--- SUPPLIED RECORDS ---

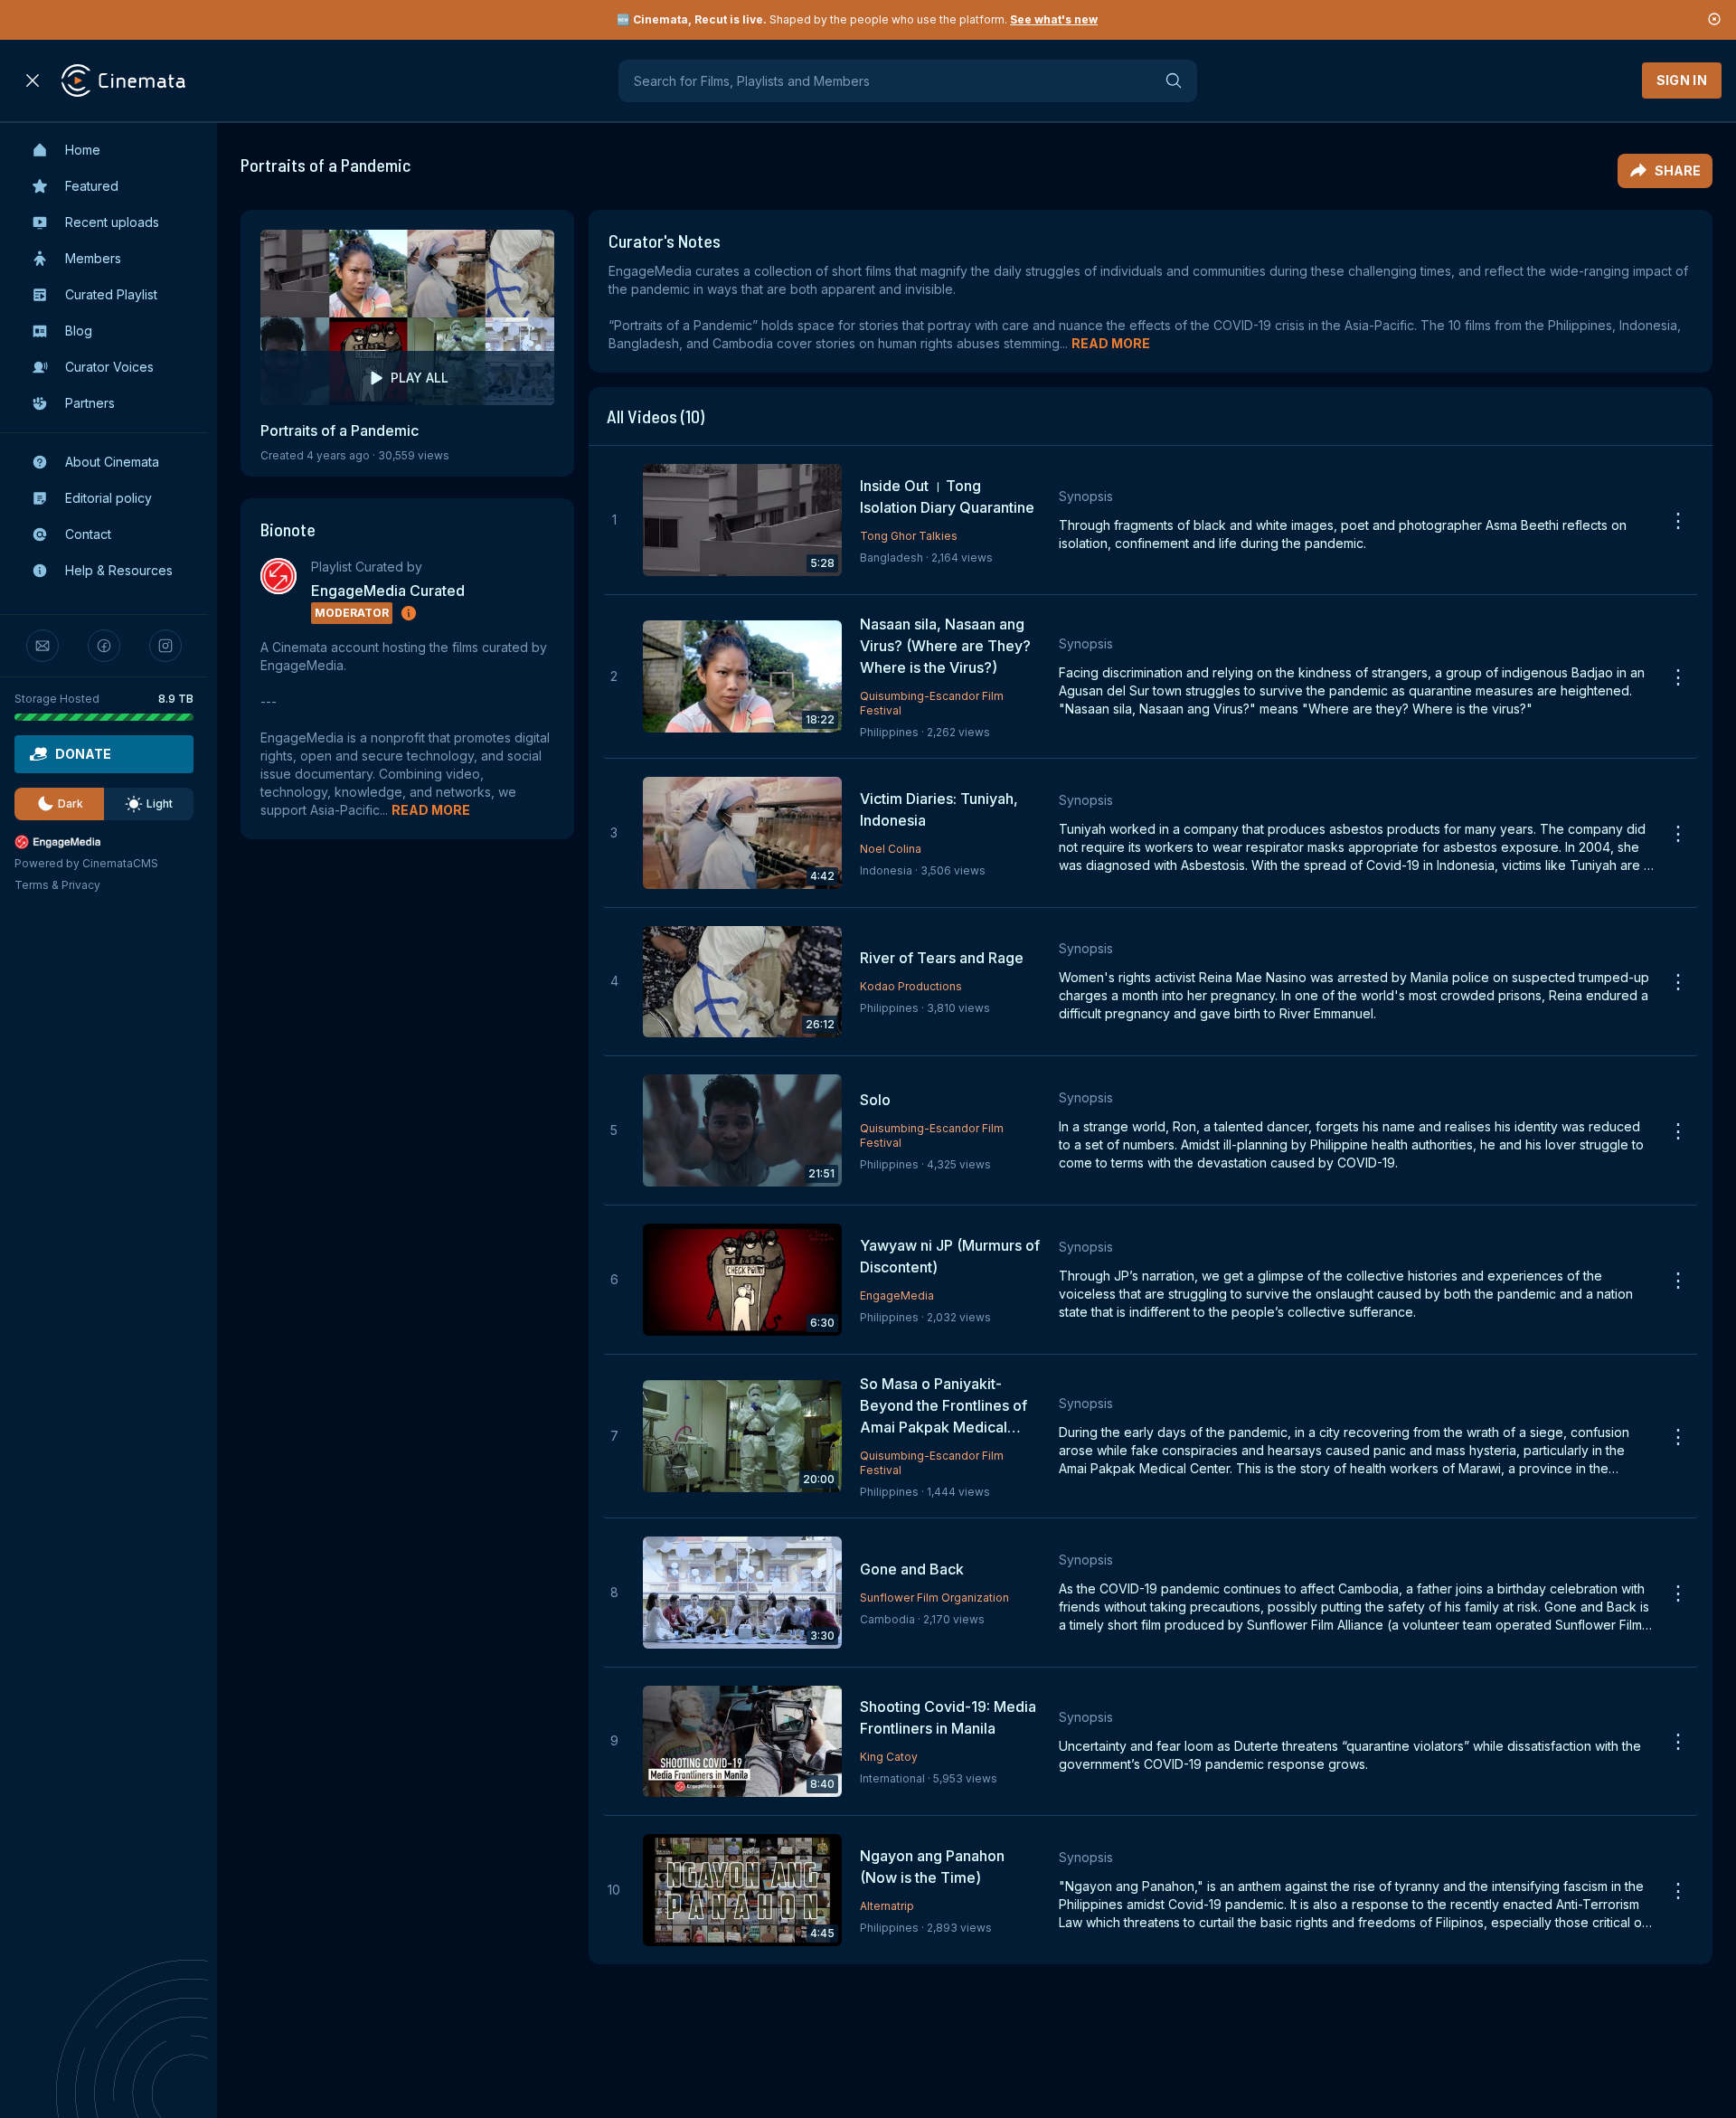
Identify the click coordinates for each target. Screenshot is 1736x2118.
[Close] (1714, 20)
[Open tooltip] (409, 613)
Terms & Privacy (57, 885)
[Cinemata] (123, 80)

---

WORK ITEM ::
A word-for-word copy of the data above is needed, one that omits the pictures.

EXPECTED ANSWER ::
Identify the click coordinates for each target. Screenshot is 1736x2118.
[Close] (1714, 20)
[Open tooltip] (409, 613)
Terms & Privacy (57, 885)
[Cinemata] (123, 80)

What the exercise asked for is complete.